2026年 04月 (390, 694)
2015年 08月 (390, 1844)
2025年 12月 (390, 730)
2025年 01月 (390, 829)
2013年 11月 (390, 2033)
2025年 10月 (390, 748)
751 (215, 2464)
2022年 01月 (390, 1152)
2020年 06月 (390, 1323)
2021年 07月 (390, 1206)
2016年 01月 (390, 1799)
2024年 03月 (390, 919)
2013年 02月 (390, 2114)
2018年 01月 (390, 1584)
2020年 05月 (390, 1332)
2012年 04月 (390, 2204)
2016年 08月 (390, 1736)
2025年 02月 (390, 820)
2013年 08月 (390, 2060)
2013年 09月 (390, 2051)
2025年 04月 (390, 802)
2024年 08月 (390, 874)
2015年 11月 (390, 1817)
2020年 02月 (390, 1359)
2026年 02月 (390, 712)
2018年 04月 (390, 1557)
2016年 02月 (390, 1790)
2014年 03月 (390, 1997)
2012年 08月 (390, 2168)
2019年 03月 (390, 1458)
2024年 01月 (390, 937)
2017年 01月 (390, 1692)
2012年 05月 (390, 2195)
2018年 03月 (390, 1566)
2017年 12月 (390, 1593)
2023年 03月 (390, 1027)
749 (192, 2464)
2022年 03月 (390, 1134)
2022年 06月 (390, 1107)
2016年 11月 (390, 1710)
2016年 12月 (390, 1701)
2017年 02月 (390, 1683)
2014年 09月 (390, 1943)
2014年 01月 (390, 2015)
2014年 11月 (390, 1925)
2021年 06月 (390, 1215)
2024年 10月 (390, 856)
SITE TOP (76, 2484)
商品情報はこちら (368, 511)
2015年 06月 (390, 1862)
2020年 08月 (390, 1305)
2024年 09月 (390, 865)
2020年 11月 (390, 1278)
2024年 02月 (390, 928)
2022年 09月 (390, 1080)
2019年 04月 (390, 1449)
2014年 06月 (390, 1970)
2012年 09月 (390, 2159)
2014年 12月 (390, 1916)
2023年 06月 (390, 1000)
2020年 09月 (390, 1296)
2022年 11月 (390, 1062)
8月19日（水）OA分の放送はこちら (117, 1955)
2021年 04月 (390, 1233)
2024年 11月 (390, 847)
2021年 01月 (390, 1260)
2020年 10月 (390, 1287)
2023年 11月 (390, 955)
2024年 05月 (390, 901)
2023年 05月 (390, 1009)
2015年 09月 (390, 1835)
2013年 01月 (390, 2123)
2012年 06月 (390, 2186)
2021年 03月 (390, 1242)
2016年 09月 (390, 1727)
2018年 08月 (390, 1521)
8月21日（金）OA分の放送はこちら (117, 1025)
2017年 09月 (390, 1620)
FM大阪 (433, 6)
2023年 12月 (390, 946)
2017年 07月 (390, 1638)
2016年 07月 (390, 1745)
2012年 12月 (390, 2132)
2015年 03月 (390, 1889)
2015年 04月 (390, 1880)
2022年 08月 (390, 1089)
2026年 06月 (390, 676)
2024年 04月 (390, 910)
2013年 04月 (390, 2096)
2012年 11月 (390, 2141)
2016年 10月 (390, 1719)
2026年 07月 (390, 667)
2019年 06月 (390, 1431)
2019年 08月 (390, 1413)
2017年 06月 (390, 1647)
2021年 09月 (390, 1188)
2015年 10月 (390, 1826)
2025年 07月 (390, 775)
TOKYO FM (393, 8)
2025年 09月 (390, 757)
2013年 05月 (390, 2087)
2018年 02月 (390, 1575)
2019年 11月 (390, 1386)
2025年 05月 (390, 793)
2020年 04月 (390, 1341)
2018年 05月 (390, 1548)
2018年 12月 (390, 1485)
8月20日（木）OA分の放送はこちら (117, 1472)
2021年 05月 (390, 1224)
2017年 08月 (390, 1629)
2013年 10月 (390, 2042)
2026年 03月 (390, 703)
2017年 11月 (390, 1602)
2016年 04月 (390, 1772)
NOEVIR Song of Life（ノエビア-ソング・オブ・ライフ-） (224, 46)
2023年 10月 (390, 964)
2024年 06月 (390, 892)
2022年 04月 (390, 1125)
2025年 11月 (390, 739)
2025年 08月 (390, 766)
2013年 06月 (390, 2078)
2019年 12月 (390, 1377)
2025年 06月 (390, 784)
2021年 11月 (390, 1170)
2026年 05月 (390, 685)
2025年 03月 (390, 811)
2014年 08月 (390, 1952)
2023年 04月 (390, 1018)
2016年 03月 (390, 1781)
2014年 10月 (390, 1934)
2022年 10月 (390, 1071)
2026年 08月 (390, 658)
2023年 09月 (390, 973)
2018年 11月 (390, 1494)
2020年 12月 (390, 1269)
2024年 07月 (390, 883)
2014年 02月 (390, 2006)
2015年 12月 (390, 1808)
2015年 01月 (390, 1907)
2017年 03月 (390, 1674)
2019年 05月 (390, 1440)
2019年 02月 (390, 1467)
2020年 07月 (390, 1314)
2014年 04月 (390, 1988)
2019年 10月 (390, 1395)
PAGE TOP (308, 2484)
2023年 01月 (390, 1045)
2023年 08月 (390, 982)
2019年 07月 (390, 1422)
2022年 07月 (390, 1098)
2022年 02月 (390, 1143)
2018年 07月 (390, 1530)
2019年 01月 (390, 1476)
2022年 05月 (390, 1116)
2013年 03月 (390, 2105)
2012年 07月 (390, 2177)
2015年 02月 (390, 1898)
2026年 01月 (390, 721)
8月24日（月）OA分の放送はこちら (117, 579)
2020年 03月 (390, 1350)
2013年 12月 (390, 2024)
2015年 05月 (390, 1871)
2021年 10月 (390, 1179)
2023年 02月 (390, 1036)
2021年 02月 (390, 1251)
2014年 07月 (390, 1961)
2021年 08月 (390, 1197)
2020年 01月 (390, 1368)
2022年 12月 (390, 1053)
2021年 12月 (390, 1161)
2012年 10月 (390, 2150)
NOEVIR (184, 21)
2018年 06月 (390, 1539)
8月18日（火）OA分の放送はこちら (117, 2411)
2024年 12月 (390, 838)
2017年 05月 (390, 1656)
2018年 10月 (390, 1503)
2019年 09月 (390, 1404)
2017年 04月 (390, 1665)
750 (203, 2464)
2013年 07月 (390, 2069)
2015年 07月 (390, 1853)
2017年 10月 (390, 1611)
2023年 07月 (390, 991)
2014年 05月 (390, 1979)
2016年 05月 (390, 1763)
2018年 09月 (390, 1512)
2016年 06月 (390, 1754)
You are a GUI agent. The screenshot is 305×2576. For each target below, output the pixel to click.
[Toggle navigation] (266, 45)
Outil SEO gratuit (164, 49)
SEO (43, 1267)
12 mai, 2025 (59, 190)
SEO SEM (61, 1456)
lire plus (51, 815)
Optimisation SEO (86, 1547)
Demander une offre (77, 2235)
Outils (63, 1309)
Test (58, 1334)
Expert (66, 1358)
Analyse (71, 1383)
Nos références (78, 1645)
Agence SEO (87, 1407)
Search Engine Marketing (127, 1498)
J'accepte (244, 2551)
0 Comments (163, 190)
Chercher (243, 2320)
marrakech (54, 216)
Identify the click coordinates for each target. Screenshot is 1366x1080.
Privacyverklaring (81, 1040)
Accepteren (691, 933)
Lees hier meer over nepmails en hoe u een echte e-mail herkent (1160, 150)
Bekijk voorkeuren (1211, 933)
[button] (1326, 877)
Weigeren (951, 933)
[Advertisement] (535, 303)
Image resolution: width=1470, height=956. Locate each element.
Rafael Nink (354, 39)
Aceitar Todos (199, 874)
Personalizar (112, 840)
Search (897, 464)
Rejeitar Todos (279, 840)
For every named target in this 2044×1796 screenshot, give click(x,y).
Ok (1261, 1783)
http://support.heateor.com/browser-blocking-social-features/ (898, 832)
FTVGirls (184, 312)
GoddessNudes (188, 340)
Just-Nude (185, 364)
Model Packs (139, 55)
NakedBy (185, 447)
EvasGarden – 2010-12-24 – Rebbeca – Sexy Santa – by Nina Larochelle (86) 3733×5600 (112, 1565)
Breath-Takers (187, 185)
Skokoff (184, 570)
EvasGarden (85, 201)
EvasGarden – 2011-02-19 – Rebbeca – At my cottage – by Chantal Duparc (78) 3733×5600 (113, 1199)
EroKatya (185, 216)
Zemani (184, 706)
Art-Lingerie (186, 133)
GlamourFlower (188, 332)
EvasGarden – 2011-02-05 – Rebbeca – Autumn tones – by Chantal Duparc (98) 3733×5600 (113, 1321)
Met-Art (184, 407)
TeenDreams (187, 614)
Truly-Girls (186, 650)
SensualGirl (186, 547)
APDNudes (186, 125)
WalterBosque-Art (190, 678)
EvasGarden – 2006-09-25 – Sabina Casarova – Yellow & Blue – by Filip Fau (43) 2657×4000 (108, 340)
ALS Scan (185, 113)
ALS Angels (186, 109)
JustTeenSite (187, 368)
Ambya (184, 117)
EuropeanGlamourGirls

EXERCISE AIM:
Give again, word for word, every line of the listing above from the one with "Weigeren (951, 933)" to the one with "Ok (1261, 1783)", both inclusive, and nothing beyond them.

SOLUTION TO THIS TASK:
Weigeren (951, 933)
[Advertisement] (535, 303)
Image resolution: width=1470, height=956. Locate each element.
Rafael Nink (354, 39)
Aceitar Todos (199, 874)
Personalizar (112, 840)
Search (897, 464)
Rejeitar Todos (279, 840)
For every named target in this 2044×1796 screenshot, give click(x,y).
Ok (1261, 1783)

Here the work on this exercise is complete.